Leptospirose ictérica em um adolescente urbano: Apresentação Atípica com Síndrome de Weil e Colecistite Reativa
DOI:
https://doi.org/10.33448/rsd-v14i12.50479Palavras-chave:
Leptospirosis, Enfermedad de Weil, Colecistitis Alitiásica, Zoonosis.Resumo
Introdução: A leptospirose é uma zoonose bacteriana global causada pela Leptospira. Embora tradicionalmente rural, ela ressurgiu em áreas urbanas devido ao saneamento deficiente, apresentando-se desde formas leves até a síndrome de Weil, que é letal, exigindo alta suspeita clínica. Objetivo: O objetivo deste relato é descrever o caso clínico de um adolescente urbano com leptospirose ictérica complicada por síndrome de Weil e colecistite reativa, enfatizando os achados clínicos, bioquímicos e de imagem que guiaram o diagnóstico diferencial, bem como a evolução terapêutica favorável após o início precoce do tratamento antibiótico.

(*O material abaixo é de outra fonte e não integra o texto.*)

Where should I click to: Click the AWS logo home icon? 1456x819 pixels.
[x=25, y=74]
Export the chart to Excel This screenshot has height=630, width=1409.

Metodologia: Realizou-se um estudo de caso retrospectivo seguindo as diretrizes CARE. Analisaram-se dados clínicos, laboratoriais e de imagem do prontuário eletrônico de um paciente pediátrico, com consentimento informado dos pais. Apresentação do Caso: Um adolescente urbano de 14 anos da Colômbia, sem exposição rural, apresentou febre, cefaleia e um exantema pruriginoso incomum, evoluindo para icterícia marcada e dor abdominal. Os exames mostraram trombocitopenia, hiperbilirrubinemia direta (4,0 mg/dL) e CPK elevada, descartando dengue. A IgM positiva confirmou leptospirose e a ultrassonografia revelou colecistite alitiásica reativa. Após tratamento com ceftriaxona e doxiciclina, o paciente recuperou-se totalmente e teve alta no terceiro dia. Discussão: Este caso ilustra a complexidade diagnóstica da leptospirose urbana, destacando manifestações atípicas como exantema e colecistite. A rápida diferenciação de outras doenças febris e o uso de antibióticos evitaram complicações maiores. Conclusão: É vital incluir a leptospirose no diagnóstico diferencial de síndromes febris ictéricas urbanas. A vigilância ativa e o tratamento antibiótico oportuno são determinantes para reduzir a letalidade, reforçando a necessidade de uma abordagem preventiva One Health.